[Task objective] The word "arrow" may appear in some of the lines below. State how many lines contain it, and write only that number.
** Opening Data under study block **
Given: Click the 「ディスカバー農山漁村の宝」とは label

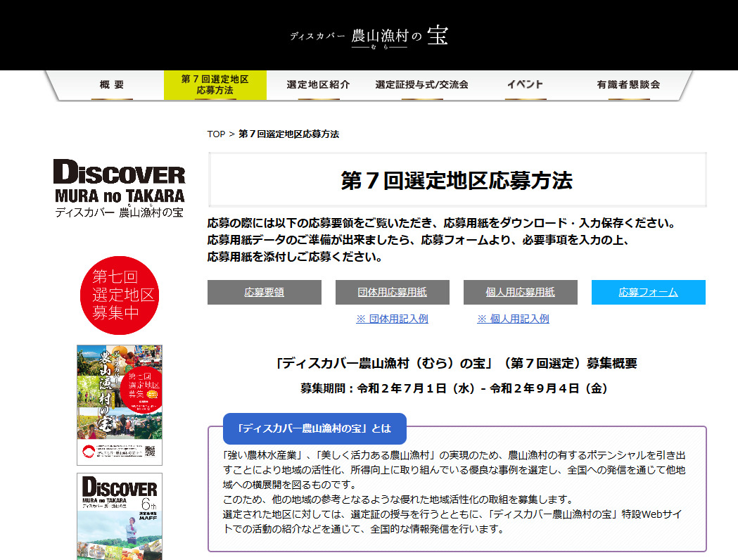Looking at the screenshot, I should coord(314,428).
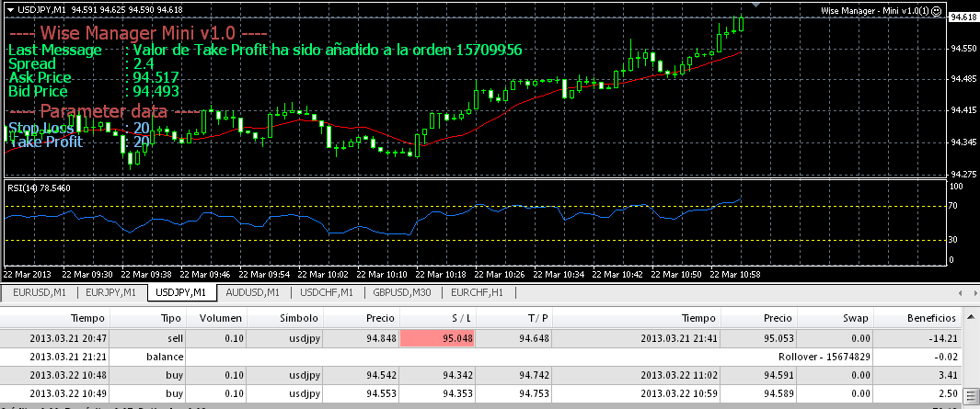Select the AUDUSD,M1 chart tab
This screenshot has width=980, height=409.
point(253,292)
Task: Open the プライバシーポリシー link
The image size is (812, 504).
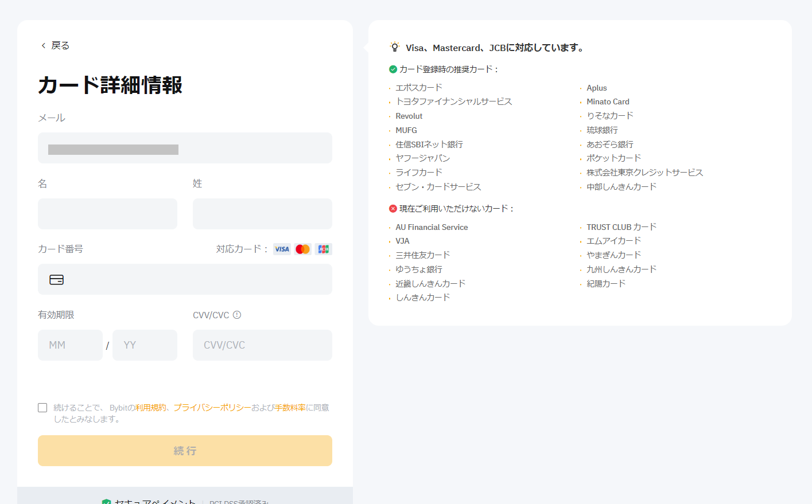Action: tap(212, 408)
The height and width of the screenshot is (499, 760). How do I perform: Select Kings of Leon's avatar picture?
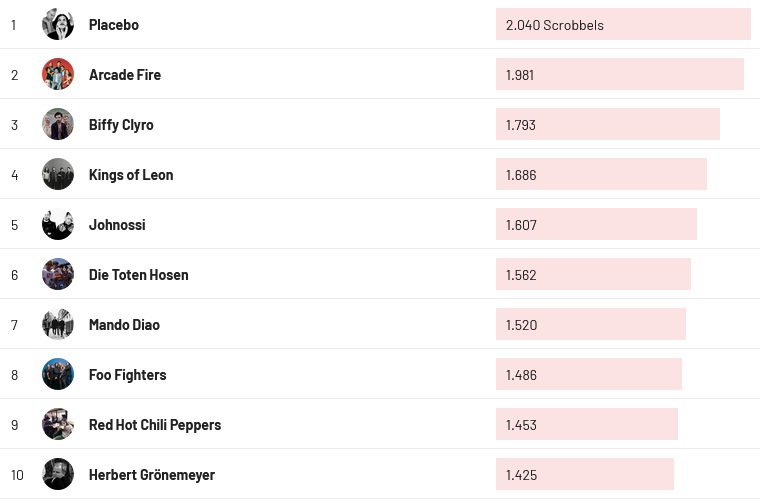[58, 174]
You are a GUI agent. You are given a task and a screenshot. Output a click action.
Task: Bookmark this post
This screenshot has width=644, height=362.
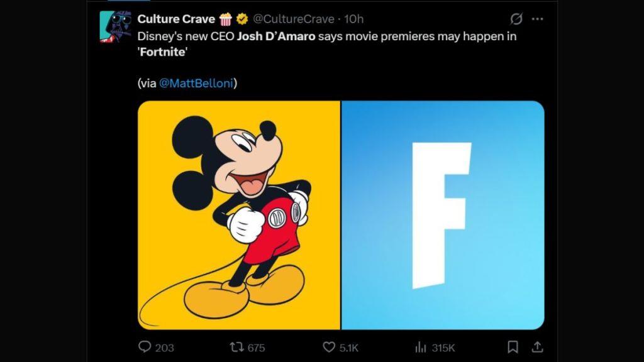coord(513,347)
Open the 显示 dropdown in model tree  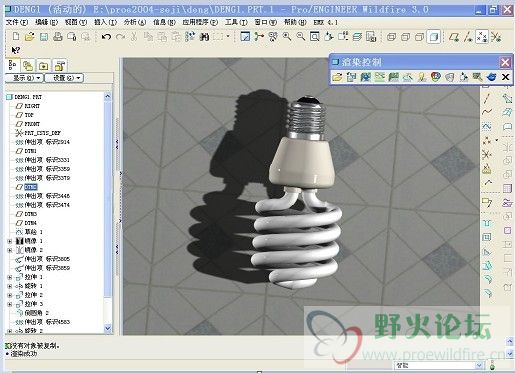[x=24, y=78]
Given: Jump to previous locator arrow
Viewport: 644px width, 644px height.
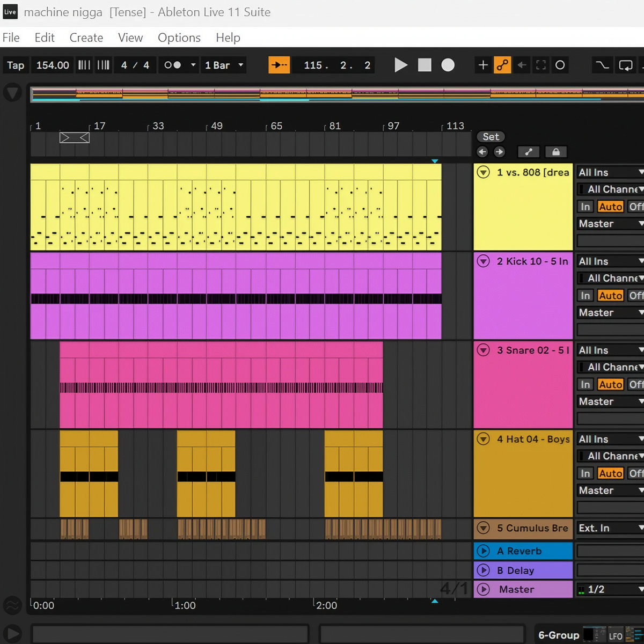Looking at the screenshot, I should click(x=482, y=152).
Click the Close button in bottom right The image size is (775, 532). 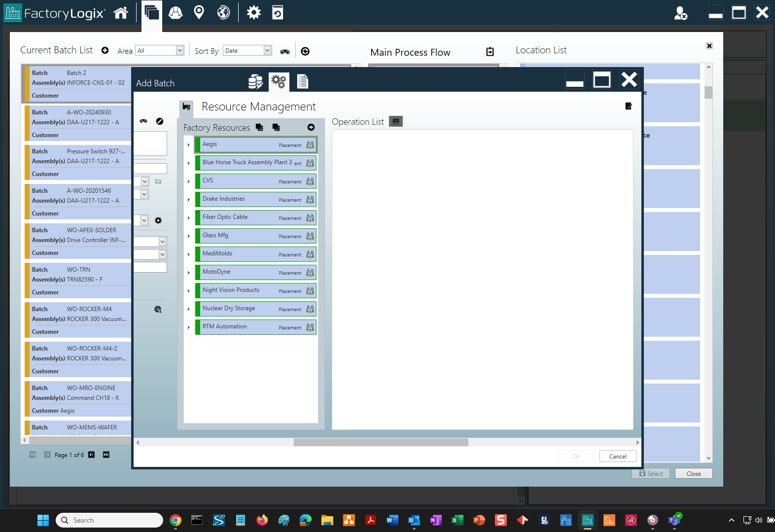click(693, 474)
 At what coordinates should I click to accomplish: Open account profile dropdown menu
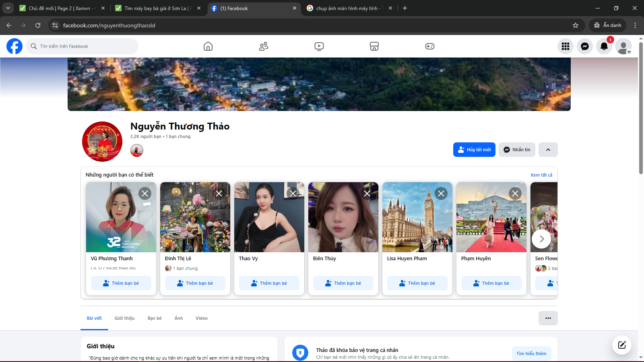coord(623,46)
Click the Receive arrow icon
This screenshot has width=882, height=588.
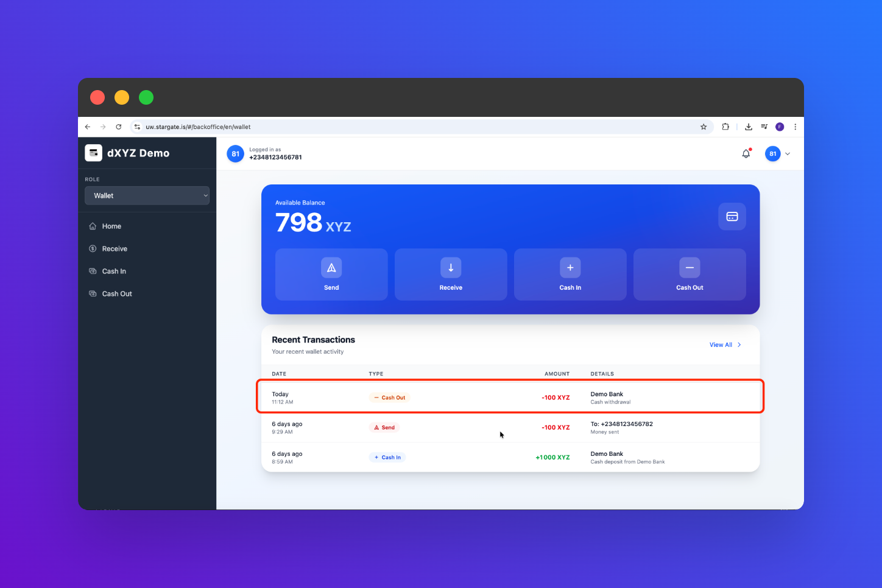[450, 267]

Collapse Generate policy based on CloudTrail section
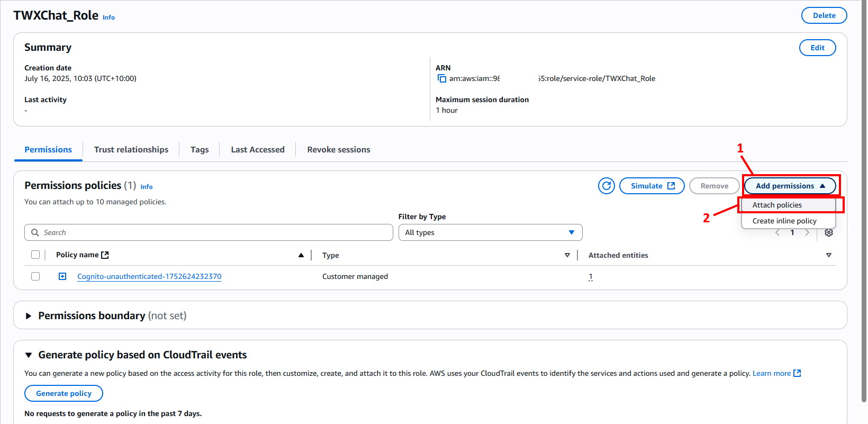click(x=29, y=355)
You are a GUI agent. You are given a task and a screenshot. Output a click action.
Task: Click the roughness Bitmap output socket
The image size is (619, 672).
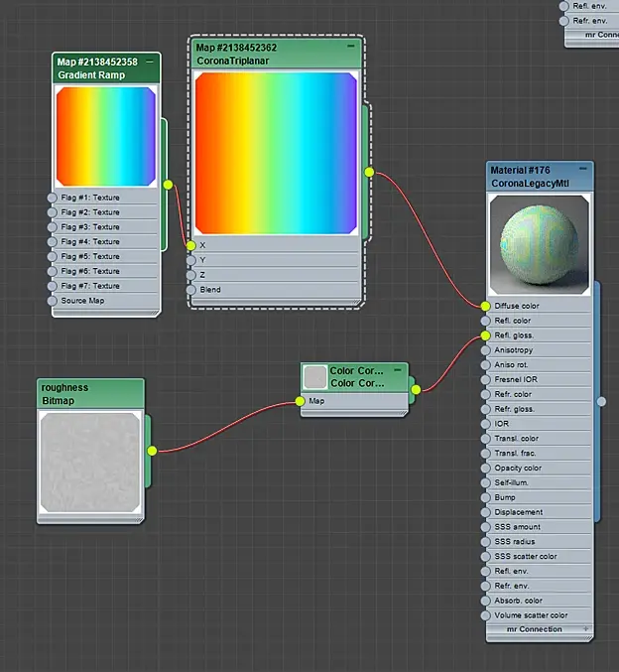(152, 451)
** Closing Data under study block **
[Result of the exercise] 2